Thursday, January 7, 2010

Acknowledging what I've refused to

A close friend of mine once said I was "one of those annoying people who is good at everything."

Lovingly, of course.

I wouldn't say I even touch the hem of Martha Stewart's apron, but I do like to consider myself multi-talented when it comes to using the right side of my brain. The only problem is that it has become painfully clear that my creative juices only flow in one direction at a time. I can't portion it off, even when I want to.

A few nights ago when I didn't have any photos to edit, orders to place or sessions to book, I sat down and started reading through some of my old blog posts. I don't do it often, but when I do, it's everything I had intended it to be when I started on this venture five years ago.

It can make me laugh and cry. It can make my heart dance and break all in a few little clicks. I hadn't ever been successful at keeping a journal in my lifetime, but the daily pressure of providing something for other people to read inspired me and kept me at it. And I couldn't be more grateful.

So it probably goes without saying that I'm angry at myself for failing to document the past few months as well since starting my business. This has been one of the most interesting and demanding times of my life, and I have very little to show for it personally. I do, of course, have an incredible portfolio of images that can't be overlooked and met some really fantastic people along the way.

But lost in the mix is my writing. I thought having a baby was demanding on my personal time. Try raising a business. It requires about the same lack of sleep.

I do miss it. And I know I'm going to miss reading about Allison's daily adventures when I'm older and desperate to remember her little nuances at this age. Like how she has to say goodnight to the entire house before laying down to bed. And still hasn't completely mastered the pronunciation of certain words, so she says things like "packpack" instead of backpack and calls anything in a container that is designed to sprinkle it's contents onto food "sparkers."

As in, "I want MORE SPARKERS!" while I was topping my pasta with parmesan last night.

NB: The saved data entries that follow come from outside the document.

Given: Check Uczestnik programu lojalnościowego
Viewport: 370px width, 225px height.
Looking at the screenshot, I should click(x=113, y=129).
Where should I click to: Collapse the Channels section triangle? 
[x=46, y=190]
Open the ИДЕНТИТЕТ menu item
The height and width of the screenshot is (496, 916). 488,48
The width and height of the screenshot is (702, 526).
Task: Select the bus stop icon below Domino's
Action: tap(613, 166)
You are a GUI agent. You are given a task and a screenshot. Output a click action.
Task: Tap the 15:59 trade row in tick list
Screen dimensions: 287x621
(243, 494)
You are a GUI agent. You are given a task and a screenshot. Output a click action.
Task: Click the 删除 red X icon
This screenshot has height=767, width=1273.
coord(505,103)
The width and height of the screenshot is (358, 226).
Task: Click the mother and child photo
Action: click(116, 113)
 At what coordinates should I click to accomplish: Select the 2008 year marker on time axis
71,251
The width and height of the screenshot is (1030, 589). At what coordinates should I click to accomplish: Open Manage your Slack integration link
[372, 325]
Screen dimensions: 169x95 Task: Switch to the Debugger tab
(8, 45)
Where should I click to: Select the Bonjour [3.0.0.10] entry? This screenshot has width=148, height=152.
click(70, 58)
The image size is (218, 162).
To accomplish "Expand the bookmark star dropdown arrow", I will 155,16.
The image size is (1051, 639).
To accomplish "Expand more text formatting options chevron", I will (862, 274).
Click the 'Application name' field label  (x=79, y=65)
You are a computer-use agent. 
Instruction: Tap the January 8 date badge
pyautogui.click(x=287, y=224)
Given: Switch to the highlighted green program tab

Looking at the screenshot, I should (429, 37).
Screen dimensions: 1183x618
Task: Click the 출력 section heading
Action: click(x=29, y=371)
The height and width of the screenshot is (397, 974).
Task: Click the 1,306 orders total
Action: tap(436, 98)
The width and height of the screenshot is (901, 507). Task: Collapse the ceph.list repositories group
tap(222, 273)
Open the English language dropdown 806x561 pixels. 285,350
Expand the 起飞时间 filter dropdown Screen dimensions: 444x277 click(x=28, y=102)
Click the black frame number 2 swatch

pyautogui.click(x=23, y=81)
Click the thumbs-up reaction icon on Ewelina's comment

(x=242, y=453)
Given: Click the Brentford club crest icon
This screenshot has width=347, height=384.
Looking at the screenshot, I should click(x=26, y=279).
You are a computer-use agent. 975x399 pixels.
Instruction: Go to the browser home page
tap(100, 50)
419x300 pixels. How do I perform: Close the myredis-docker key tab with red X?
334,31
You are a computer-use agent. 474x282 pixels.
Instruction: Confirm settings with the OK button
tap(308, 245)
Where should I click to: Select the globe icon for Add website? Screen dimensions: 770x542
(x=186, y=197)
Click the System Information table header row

Then, when I added some to her bowl of noodles, she just dipped her finger repeatedly into the sparkers and licked it clean, eventually leading to the declaration, "Mmm. Cheese."

I'm not going to say I'm resolving to write more this year, because those kinds of statements are made to be broken, but I can say that the desire is there.

I have some big goals for 2010, personally and professionally, and this seems like a good start.

8 comments:

julie said...

Yay!!! I know I've missed reading your blogs. I love your photos, don't get me wrong, but your words paint a picture of your life that I've missed lately.

Fit Mama said...

I stink at keep any kind of journal for myself. And now that I'm on my second pregnancy, I try to recall what was going on at this point during my first pregnancy, and I have no records. About six months ago, I bought two notebooks, one for my daughter and one for our new baby, in which I simply write things when I have a chance, so I can remember these crazy times with a toddler and pregnancy. I just want to make sure the stuff I forget as the kids get older is logged somewhere, so we can look back and laugh and cry about it someday :) It isn't a big commitment, but might help you to track all of Allison's nuances :)

Anonymous said...

We look forward to reading as many blog posts as you have time to write.

the_plainsman said...

Good to read this. Always said how well you paint images with your words alone. Sometimes catch your letters to Alli before you add the photos and have a vivid picture of each scene or event. Then a second treat when I come back and see how you visually tell her month's story. You do have a gift of writimg and happy to hear you missed it. Excercise it when you are able. We will read.

Ray said...

I've never been good about keeping a journal in my lifetime either. A paper journal that is, and I don't know why, but: writing online it's a different story (I've been doing it for five and a half years now and it just feels easy). And I too, (while I don't do it often) go back and reminisce on journal entries, and sometimes I even go, "who is this girl" and "I still know you." I guess it's good to go back sometimes, to see if you've changed at all throughout the years.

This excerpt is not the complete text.